I dont think it was only West who wanted to trade up for Green...i'm pretty sure some of the better teams who had lower picks tried to trade up to the 15-20 range in order to get a shot at him...i might be wrong..but thatz just a feeling i've had after the Bobcats didnt take a shot at him with the 13th pick...but i'm guessing nothing panned out? And with Green being scouted pretty heavily and being apparently hyped out as the next T-Mac, i dont think it was WEst's genius that "found" him....Although West has done some pretty amazing things in the past...<Kobe for Divac....etc>

The Grizzlies didnt have a bad draft of their own either though...if Warrick could play sf on a consistent basis and improve his shot and defense...he could emerge to be a solid starter who could be a defensive stopper...i see him making to at least one all star team.


----------



## Premier (Oct 30, 2003)

Jwill55gRizZ said:


> Sorry, if thats a statement, i disagree.. if its a question than Jones is currently the better of the two defenders.

++++++++++++++++++++

Required work:
Write the next part of the basketball forum thread about the Grizzlies' draft, picking up after its last line.

Listed records:
++++++++++++++++++++

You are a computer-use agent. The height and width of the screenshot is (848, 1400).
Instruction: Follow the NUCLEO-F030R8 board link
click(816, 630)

++++++++++++++++++++

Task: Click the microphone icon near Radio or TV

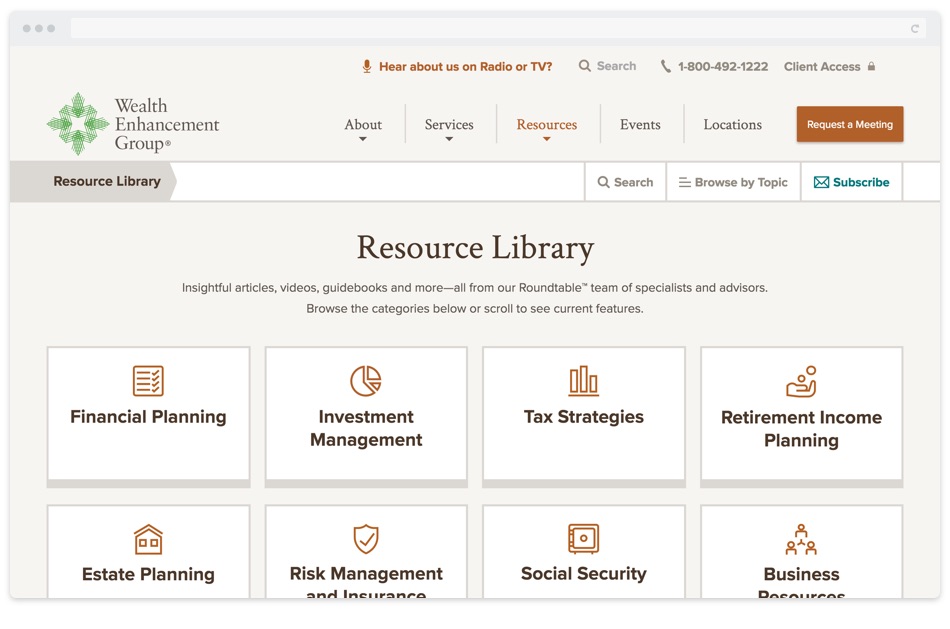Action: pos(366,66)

++++++++++++++++++++

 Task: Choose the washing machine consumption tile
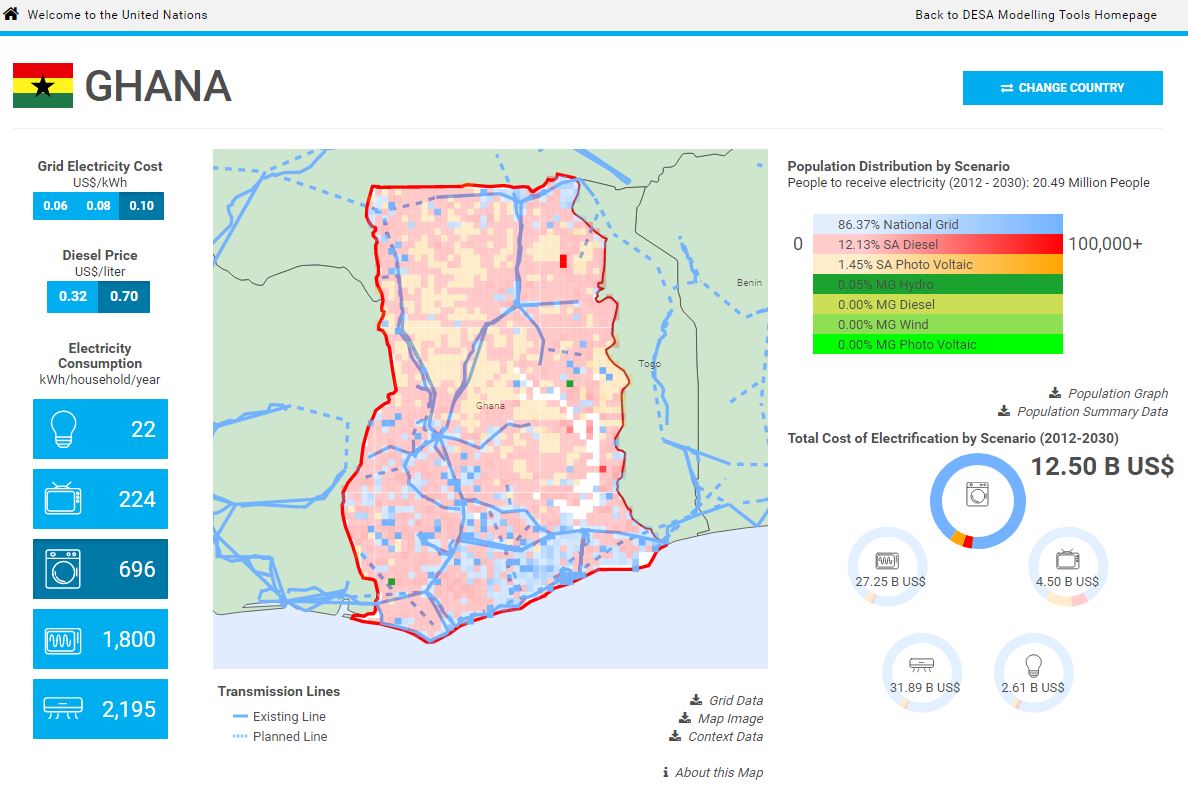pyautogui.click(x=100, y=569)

++++++++++++++++++++

Task answer:
Actually, Jones is more of a Kobe stopper, not a _great_ defender. He held his opponents to an effective field goal percentage of .513. Banks, on the other hand, held his opponet to an effective field goal percentage of .402. Banks averaged about 1.7 more steals in 48 minutes (they have a similar number of minutes so it is acceptable to use the per 48 minute tool).


----------



## reach4thesky (Jul 6, 2005)

Jerry West havwn't been on his A game for a while now. I didn't get this draft  too much cause it was advertised as the worst HS class probably ever with no sure fire high school player and yet people were high on Webster and Green? 

Please people stop using athleticism :nonono: as the main tool to judge future success, you all remember players like Darius Miles, Stromile Swift,Kwame Brown and a bunch of others.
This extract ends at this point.